**Udostępnione dane**
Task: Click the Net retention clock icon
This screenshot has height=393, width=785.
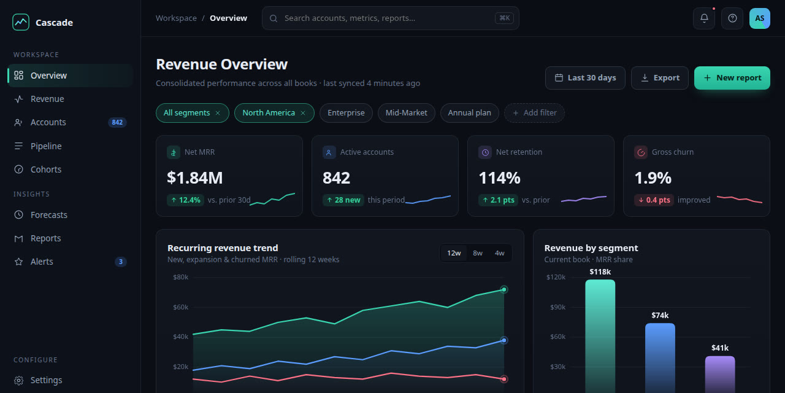Action: (485, 152)
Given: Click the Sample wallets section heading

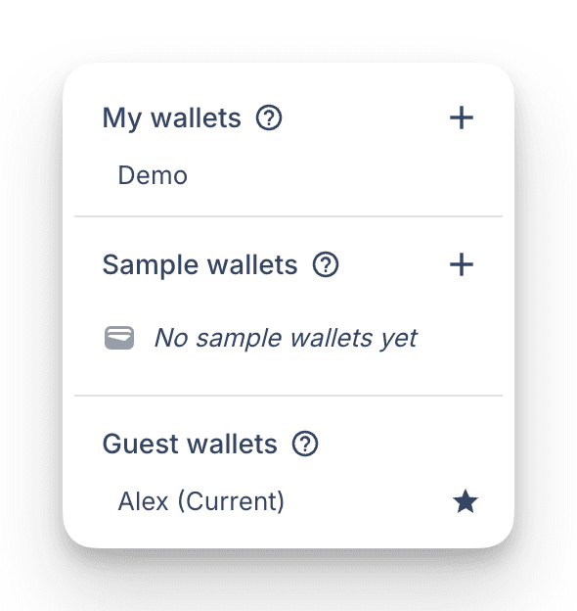Looking at the screenshot, I should click(x=200, y=265).
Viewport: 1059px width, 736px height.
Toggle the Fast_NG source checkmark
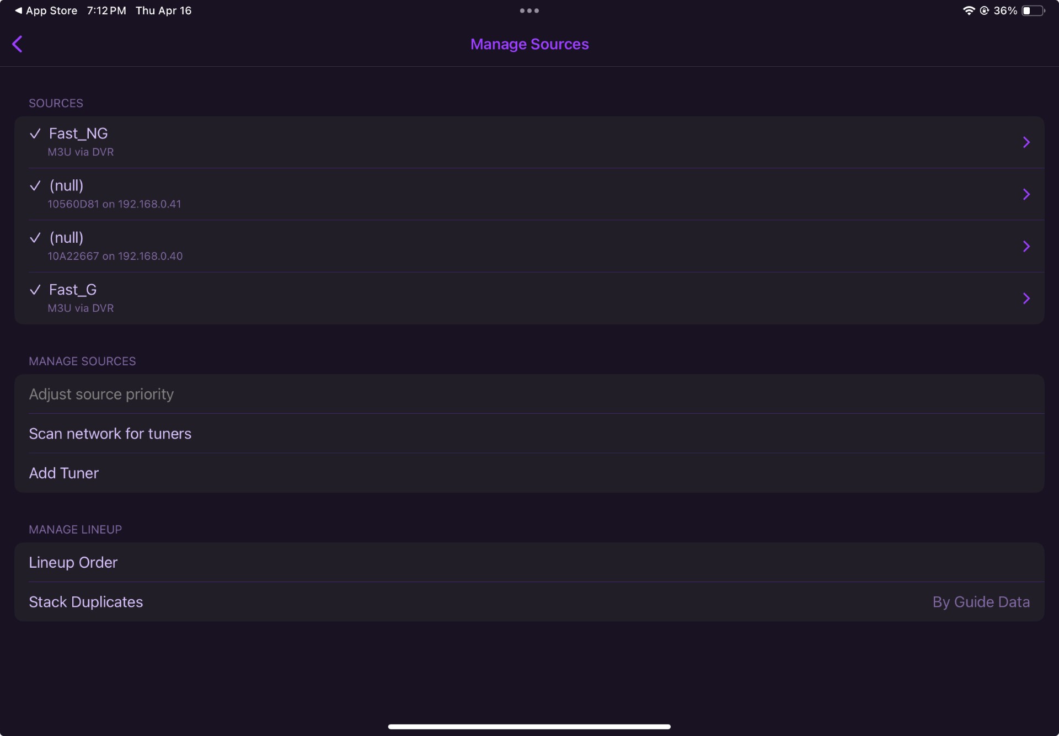tap(35, 134)
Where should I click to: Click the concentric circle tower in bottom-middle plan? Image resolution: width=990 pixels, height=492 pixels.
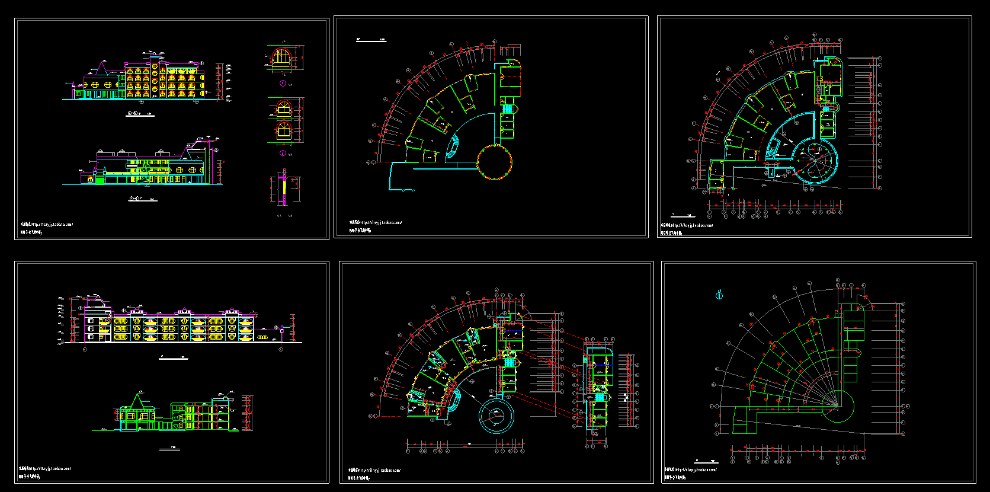coord(496,415)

**Polecenie do zadania**
Czy przedstawisz cały powyższy materiał jako ponumerowaną listę jego wierszy, pomijając puste wiersze? Obrazy zostaw poza odpowiedzią.

**Odpowiedź do ćwiczenia**
1. Task: Click the Net retention clock icon
2. This screenshot has height=393, width=785.
3. Action: (485, 152)
4. Given: Click the Sample wallets section heading
5. Looking at the screenshot, I should click(x=200, y=265).
6. Viewport: 1059px width, 736px height.
7. Toggle the Fast_NG source checkmark
8. tap(35, 134)
9. Where should I click to: Click the concentric circle tower in bottom-middle plan? Image resolution: width=990 pixels, height=492 pixels.
10. coord(496,415)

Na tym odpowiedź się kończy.